As it currently stands, the literature suggests that participants are able to engage in selective study-strategies to optimize their performance related to task goals in both a verbal (Castel, 2008; Castel et al., 2002; Stefanidi et al., 2018) and a visuospatial (Siegel & Castel, 2018) memory context. These value-based study strategies appear to be more effectively implemented when information is encountered in a simultaneous presentation format which may be due to decreased attentional load and strain on working memory resources during encoding relative to a sequential presentation of information (Ariel et al., 2009; Dunlosky & Thiede, 2004; Middlebrooks & Castel, 2017; Robison & Unsworth, 2017; Siegel & Castel, 2018). While some work has shown that an increase in attentional load during encoding may disrupt the binding of visual and spatial information (Brown & Brockmole, 2010; Elsley & Parmentier, 2009), it may not affect participants’ ability to execute value-based study strategies (Middlebrooks, Kerr, & Castel, 2017), although these factors have not been studied in conjunction. Further, while the division of attentional resources during encoding may not hinder the implementation of value-based study strategies for single pieces of verbal information (Middlebrooks et al., 2017), it may have differential effects when the cognitive load is already high, as in the case of visuospatial binding. Deficits in strategy execution in a visuospatial binding context are most likely to be present when information is sequentially-presented, as this represents an additional stressor on cognitive resources. Thus, the current study sought to examine how these factors (presentation format and secondary tasks during encoding) may interact to affect value-directed remembering in a cognitively-demanding visuospatial binding paradigm.

The current study

The purpose of the current study was to examine how visuospatial memory and selectivity may vary under conditions that differentially strain attentional resources. In a 2 (presentation format: simultaneous, sequential) × 2 (attention: full, divided) between-subjects design, we examined memory and selectivity using a visuospatial value-directed remembering paradigm (Castel et al., 2002; Castel, 2008; Siegel & Castel, 2018) while manipulating encoding conditions through differing presentation formats and the presence or absence of a secondary tone discrimination task. The current study addresses an important theoretical issue as to whether these factors interact to produce a compounded effect on attentional resources, or whether they would independently influence participants’ visuospatial memory and selectivity.
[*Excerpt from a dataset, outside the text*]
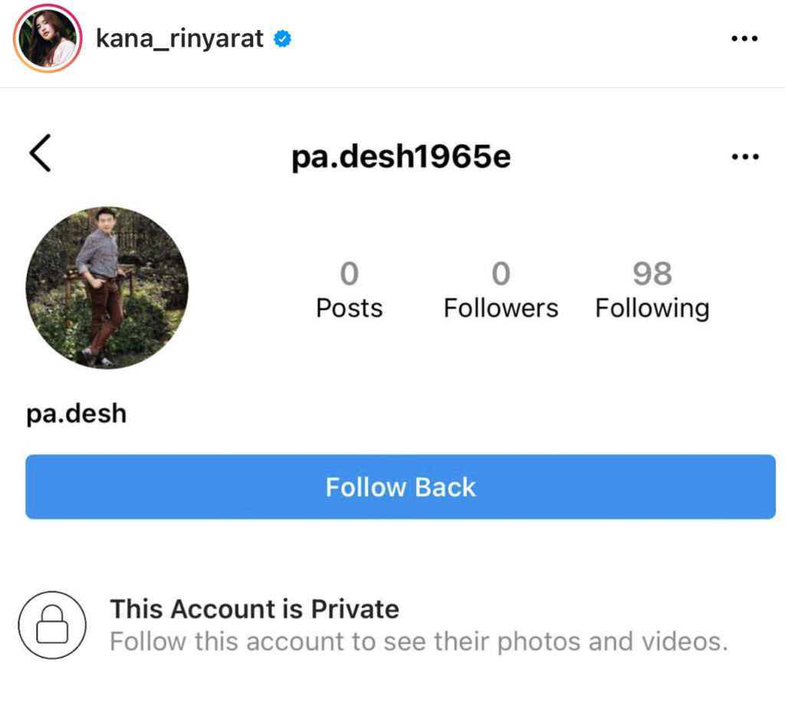The width and height of the screenshot is (785, 716).
Task: Open profile options for pa.desh1965e
Action: tap(744, 157)
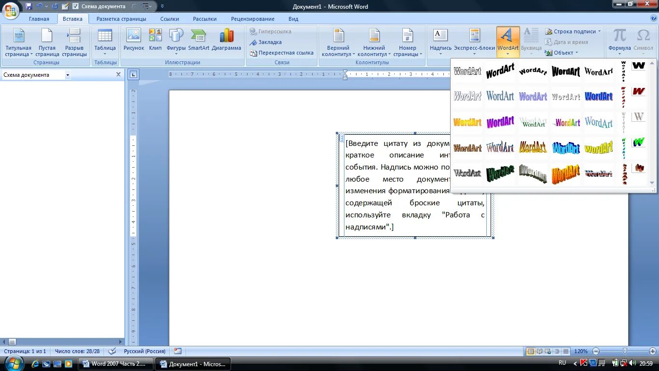Switch to the Рецензирование ribbon tab

tap(252, 19)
Participants may be more selective under conditions that tax attentional resources less (i.e., simultaneous presentation, full attention) than those that may have a greater strain on attentional resources (i.e., sequential presentation, divided attention), consistent with prior findings (Ariel et al., 2009; Dunlosky, Ariel, & Thiede, 2011; Dunlosky & Thiede, 2004; Middlebrooks & Castel, 2017; Robison & Unsworth, 2017; Siegel & Castel, 2018). It may also be the case that the combination of these factors produces compounded effects. That is, participants in the condition with the greatest hypothesized strain on attentional resources (i.e., sequential-divided attention) may exhibit the poorest memory performance and selectivity, while the condition with the least hypothesized strain (i.e., simultaneous-full attention) may exhibit the best memory performance and selectivity. Some work has found that participants are able to maintain selectivity in a variety of divided attention conditions (Middlebrooks et al., 2017). In this case, we would expect consistent selectivity regardless of the level of strain on attentional resources during encoding. However, in contrast to the present study, Middlebrooks et al. (2017) used verbal materials (i.e., word lists) and did not require any association of information in memory. In the context of the current task where stimuli are item-location associations, attentional resources may be stressed to a greater degree, which may lead to lower subsequent selectivity, especially in the sequential presentation format. In fact, prior work in the visual working memory domain examining how numerical reward values may influence participants’ visual working memory has found that participants were able to prioritize high- over low-priority visual objects (Hu, Hitch, Baddeley, Zhang, & Allen, 2014). However, the addition of increasingly demanding concurrent secondary tasks reduced or eliminated this ability to prioritize the encoding of high-priority information, highlighting the important role of the executive control of attention during the encoding of visual information of differing importance (Hu, Allen, Baddeley, & Hitch, 2016). As such, there may exist differences in how participants encode visuospatial and verbal information of differing value due to differential strain on attentional resources, which may be especially pronounced in the presence of a cognitively demanding secondary task.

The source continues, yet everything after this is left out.